## begin Source excerpt

Rest assured fans, Pirates of the Caribbean: Dead Men Tell No Tales is a definite improvement over its waterlogged 2011 predecessor, but I can’t help feeling like the magic of this franchise, and even the high spirits of the immediate sequels, has been squelched. It’s a multi billion-dollar franchise born from a theme park ride and now I think I’m ready for that ride to come to an end.
Captain Jack Sparrow (Johnny Depp) is once again in the middle of some high seas hijinks. Everyone is on a collision course with the world’s most infamous, swishy, and soused pirate. The ghostly Captain Salazar (Javier Bardem) and his undead crew are looking for a release from their curse and of course vengeance against Sparrow, and Barbossa (Geoffrey Rush) is their key to reaching their target. Henry Turner (Brenton Thwaites), the son of Elizabeth Swan and Will Turner, is looking to retrieve the mystical Trident to erase all nautical curses, thus freeing his father’s indentured servitude aboard the Flying Dutchman. Carina Smyth (Kaya Scodelario) is looking to discover the whereabouts of her father via clues tied into astronomy. All the parties are fighting to be the first to discover the location of the Trident and get what they feel is deserved.
Pirates of the Caribbean: Dead Men Tell No Tales has some advantages that are worth discussing before attention turns to what’s wrong with the franchise as a whole. Unlike Rob Marshall, directors Joachim Ronning and Espen Sandberg (Kon-Tiki) understand how to expressly direct action sequences. They have a strong sense of visuals and know how to hit some majestic big screen imagery, whether it’s a see-through silhouette of a zombie shark, or Salazar’s ship splaying like a retracting ribcage, or a runaway bank heist with a literal runaway building. There’s a terrific scene of visual comedy and action when Sparrow is trapped in a spinning guillotine, with the blade coming perilously close only to fall away from gravity and then repeat the process. That was a moment that made me think of the original 2003 film’s comic inventiveness. Instead of just having cool ideas and concepts (carnivorous mermaids, a psychically controlled ship), Pirates 5 at least puts them to better effect. It feels like greater care has been put into meaningfully incorporating the elements of the story, though there are still noticeable shortcomings. I loved the look of Bardem’s villain and the CGI texture that made him seem like he was underwater. It added an unsettling dreamlike quality. Jack Sparrow is thankfully once again a supporting character. There are also several other characters that are worthy of our attention, plus the welcomed return of Barbossa. The movie comes together quite well for an extravagant final set-piece that reasonably serves as an emotional climax.

## end Source excerpt
## begin Information shown

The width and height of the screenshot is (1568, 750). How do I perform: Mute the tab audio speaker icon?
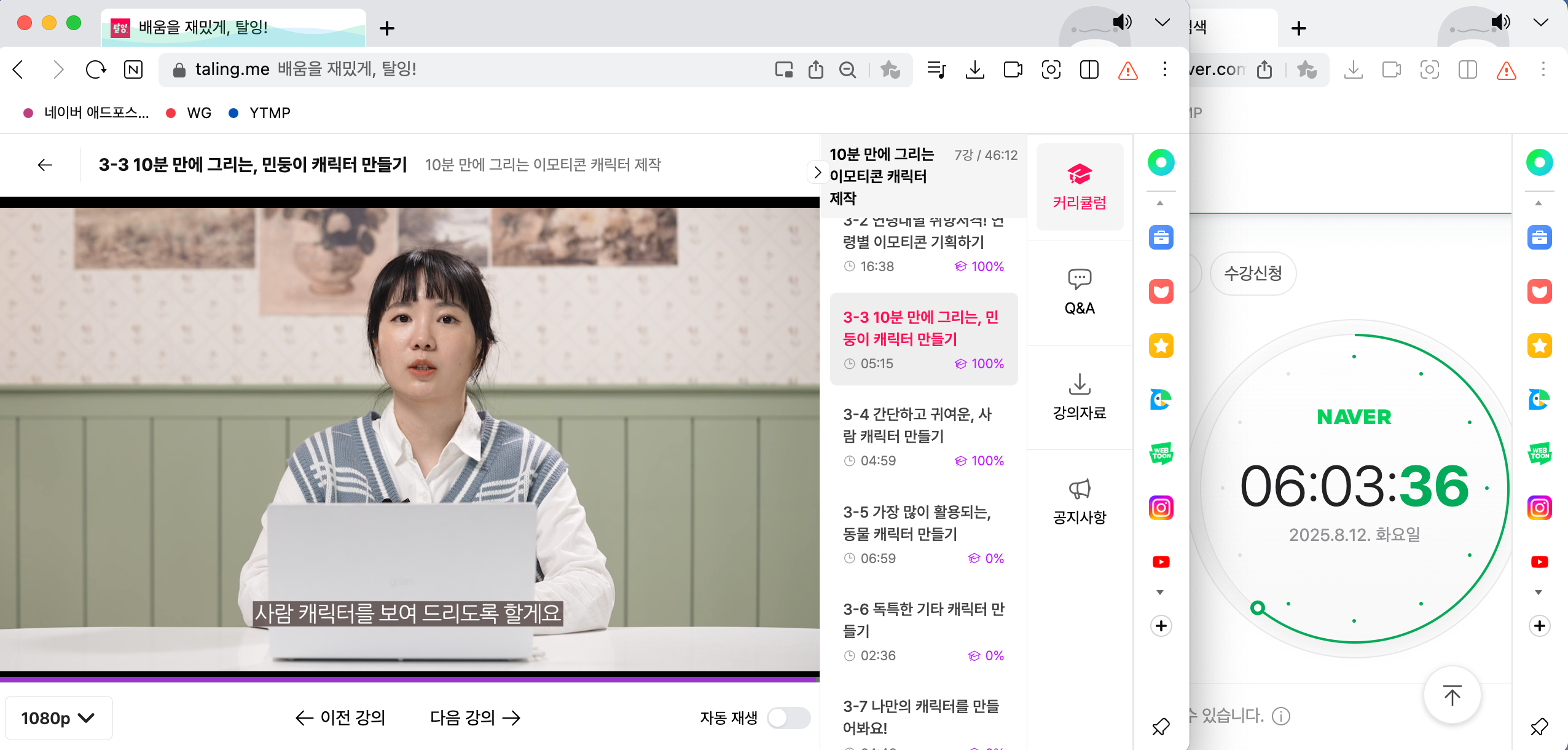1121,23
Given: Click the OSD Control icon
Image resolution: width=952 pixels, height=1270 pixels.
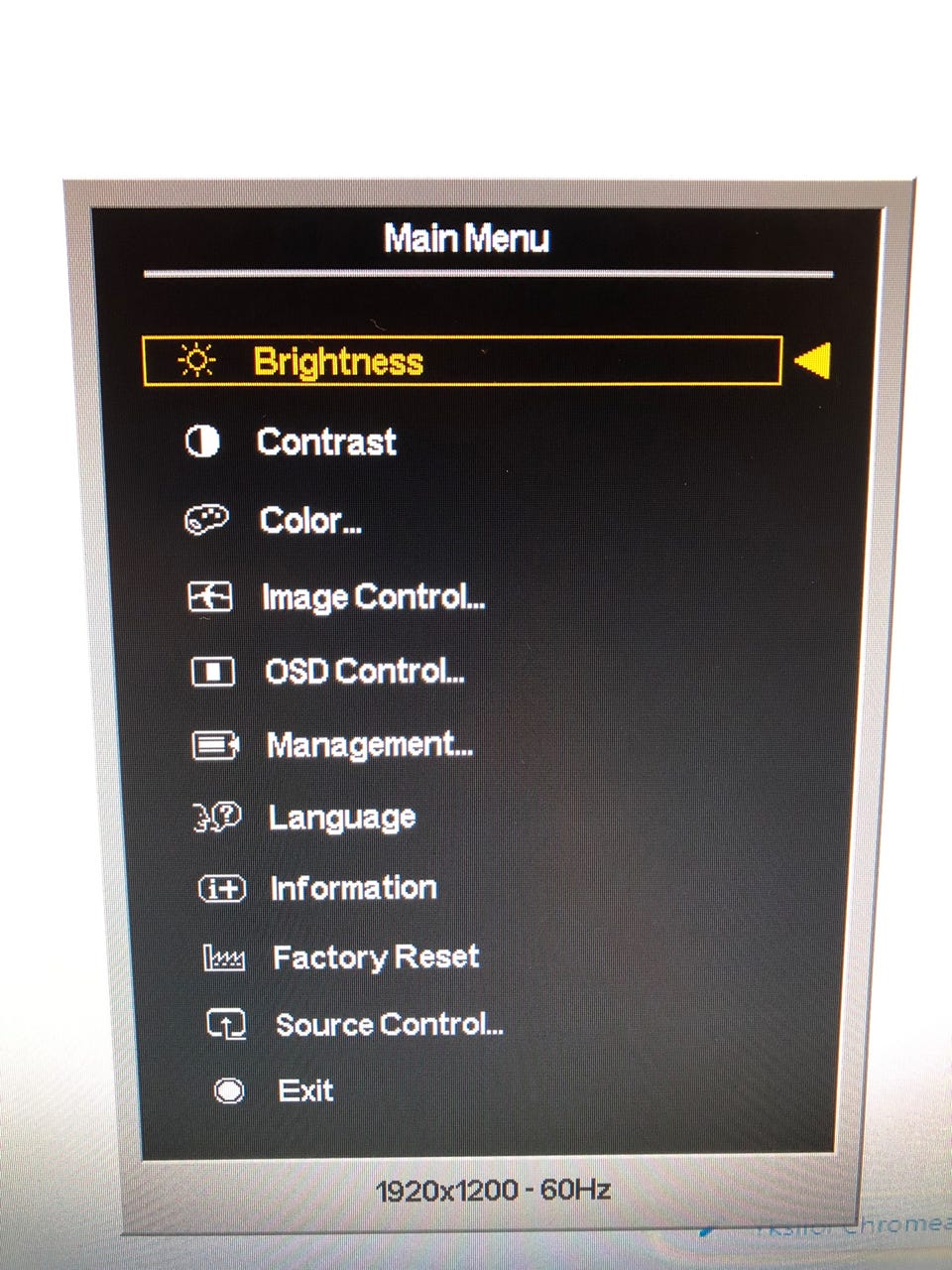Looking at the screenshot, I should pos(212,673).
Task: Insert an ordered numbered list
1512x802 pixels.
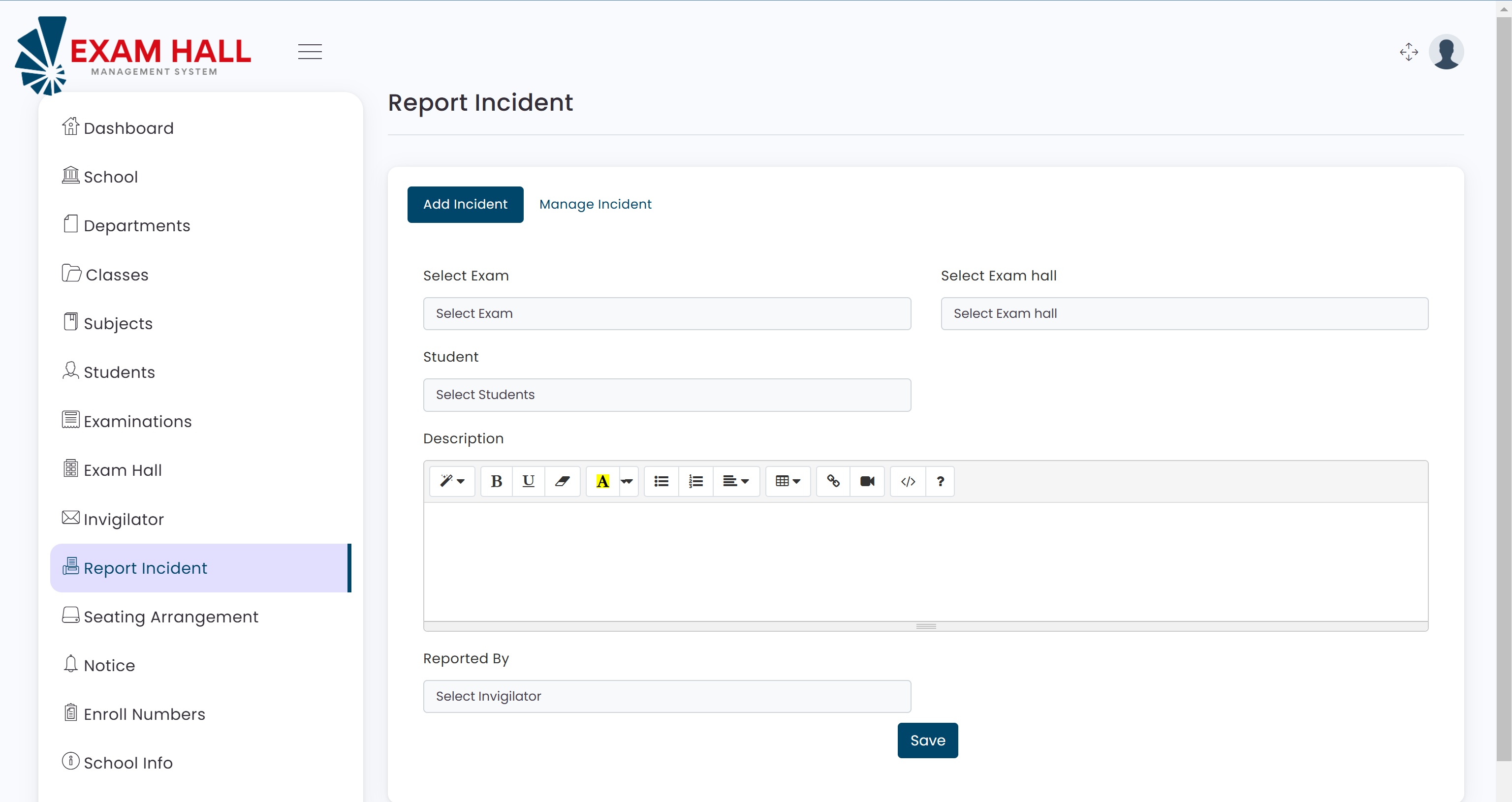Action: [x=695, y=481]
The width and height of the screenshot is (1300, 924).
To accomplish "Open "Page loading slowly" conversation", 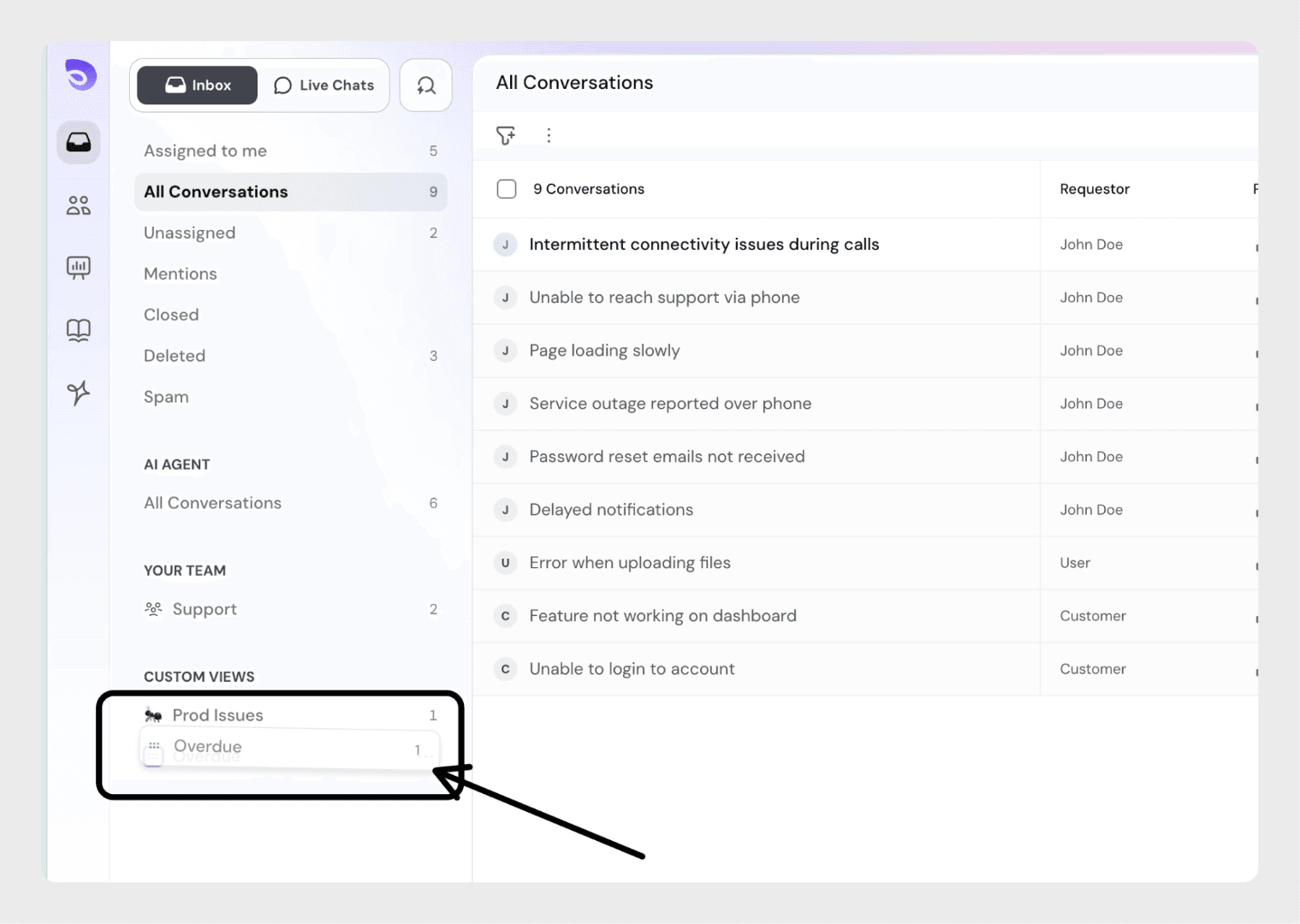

## end Information shown

_Directive_.
Decide whether each statement agrees with the film review: (a) the reviewer finds this film better than the 2011 installment; (b) Henry Turner follows clues tied to astronomy to find his father; (c) Jack Sparrow is the film's lead character. Answer yes or no for each and quote the words that decide it.

_Completed exercise_.
(a) Yes: "is a definite improvement over its waterlogged 2011 predecessor"
(b) No: "Carina Smyth (Kaya Scodelario) is looking to discover the whereabouts of her father via clues tied into astronomy."
(c) No: "Jack Sparrow is thankfully once again a supporting character."